Bed Bath & Beyond recently released a statement warning that bankruptcy is on the table if its financial situation doesn’t improve. The company’s sales have dropped by more than 30% over the past year due to low customer traffic and inventory levels.
“The Company continues to consider all strategic alternatives, including restructuring or refinancing its debt, seeking additional debt or equity capital, reducing or delaying the Company’s business activities and strategic initiatives, or selling assets, other strategic transactions and/or other measures, including obtaining relief under the U.S. Bankruptcy Code,” the statement read.
The news wasn’t well received on Wall Street, and the company’s share fell nearly 30% by the end of the day, hitting its lowest levels since 1993.
Bed Bath & Beyond Struggles to Mount a Comeback
Bed Bath & Beyond, which is known for selling home goods, has struggled with low sales and lagging foot traffic in its stores for a while. In August, the company outlined a turnaround strategy, which involved cutting costs and improving partnerships with other vendors.
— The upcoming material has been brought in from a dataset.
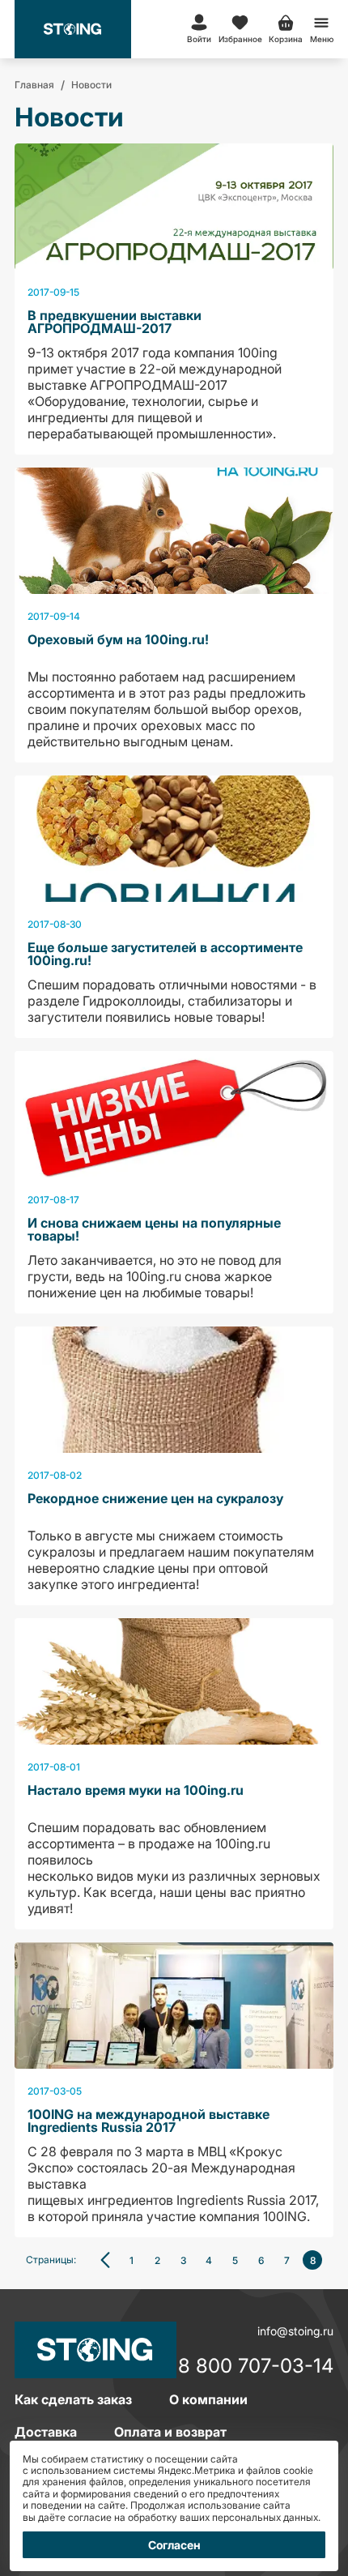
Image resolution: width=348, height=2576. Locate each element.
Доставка (46, 2432)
Bed Bath & Beyond also closed 150 stores and eliminated 20% of its workforce. This helped the company lower its expenses, but sales are still down significantly from where they were a year earlier.
The company’s lagging sales are partly due to a shift in consumer spending. Increasingly, consumers are less interested in spending money on houseware, especially as the housing market begins to lag.
Many consumers are still concerned about inflation and a looming recession as well. Bigger brands are often hesitant to partner with Bed Bath & Beyond due to its mounting debt, so the company hasn’t seen much traction from partnering with other brands.
What’s Next For Bed Bath & Beyond?
It seems plausible that bankruptcy could be on the horizon for Bed Bath & Beyond, as the company has been losing market share for a long time. Filing for bankruptcy would allow the company to restructure its debt and cancel leases on underperforming stores. While it’s likely not their preferred move, it could give them an opportunity to improve their structure and turn the ship toward clearer waters.
During the third quarter, the company’s sales were $1.259 billion, down from $1.878 billion a year earlier. The company has just $0.5 billion in liquidity and is running out of time to generate positive cash flow. Wedbush analyst Scott Batham says he anticipates that the company will run out of liquidity in 2023, making bankruptcy much more likely.
Other retailers, like JCPenney, Walmart, and Kohl’s, could take a hit if Bed Bath & Beyond files for bankruptcy. However, any negative impact is likely to be temporary.
The company announced it would close an additional 130 stores across the country, affecting landlords and the foot traffic to surrounding businesses. As of November 2022, the company still has 762 Bed Bath & Beyond stores located across all 50 states.